Intestinal dysmotility is a major complication that significantly impacts the prognosis of acute pancreatitis (AP). The neuronal nitric oxide synthase (nNOS) -expressing neurons within the enteric nervous system promote intestinal relaxation via the release of nitric oxide (NO). As the rate-limiting enzyme of NO synthesis, nNOS directly regulates NO production, thereby modulating intestinal motility. However, the upstream regulatory mechanisms involved in nNOS in intestinal dysmotility during AP remain unclear. In this study, we delved into the molecular mechanisms of intestinal motility regulation in AP through rats, enteric neuronal cells (ENCs), and intestinal smooth muscle cells (ISMCs). We found that the activation of PI3K/Akt pathway increased the protein expression of nNOS and its phosphorylation at Ser1417, and NO production in AP rats and LPS-stimulated ENCs. This led to reduced contractile activity and migratory capacity of ISMCs during co-culture and impaired intestinal smooth muscle strip contractile activity. Inhibition of PI3K/Akt pathway by LY294002 improved these effects. Further experiments demonstrated that during AP, endoplasmic reticulum stress (ERS) occurred within ENCs, manifested by endoplasmic reticulum expansion and activation of the IRE1α/XBP1s pathway. This promoted XBP1s binding to PI3K and Akt, activating this pathway and downstream effects.

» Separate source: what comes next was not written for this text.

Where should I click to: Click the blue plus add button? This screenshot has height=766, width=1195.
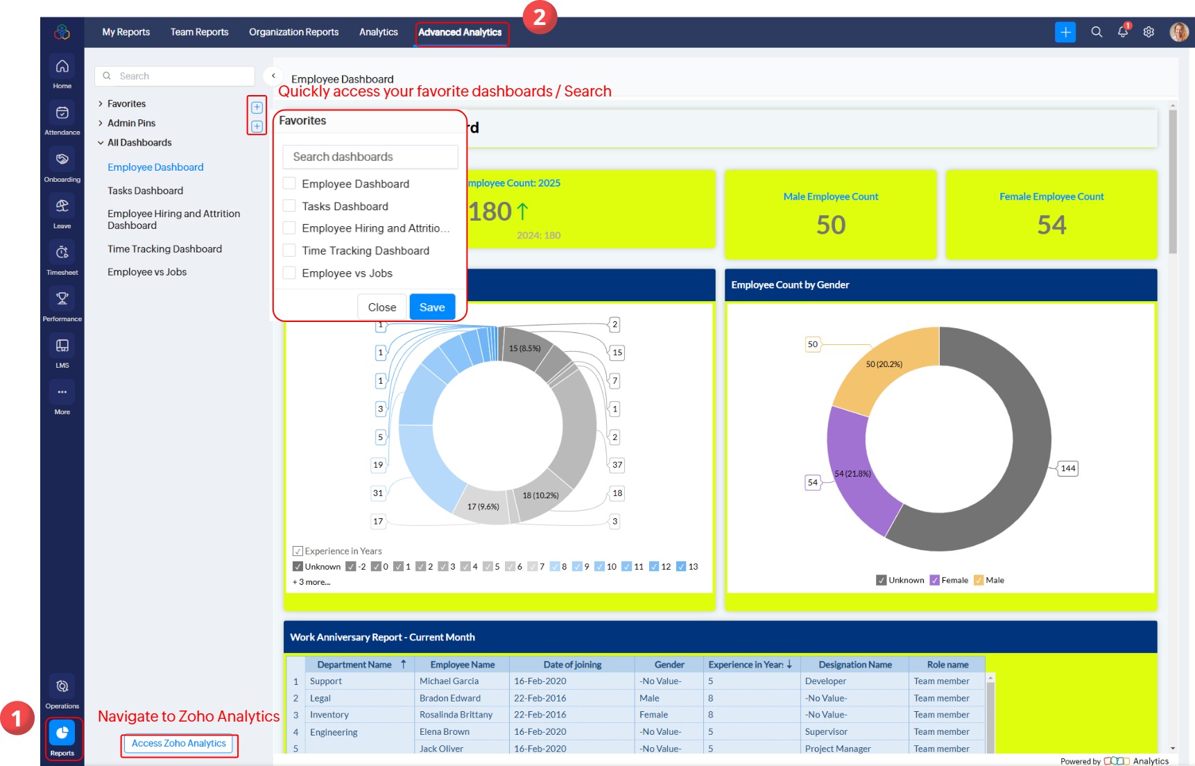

Inhibition of IRE1α/XBP1s pathway by toyocamycin further inhibited PI3K/Akt pathway and downstream effects. In conclusion, ERS in ENCs activates the IRE1α/XBP1s-PI3K/Akt signaling axis during AP, which upregulates the expression of nNOS and its phosphorylation at Ser1417, which increases NO production, and thus reduces the contractile activity and migratory capacity of ISMCs, ultimately causing intestinal dysmotility.

Acute pancreatitis; Endoplasmic reticulum stress; IRE1α/XBP1s pathway; Intestinal dysmotility; PI3K/Akt pathway; nNOS.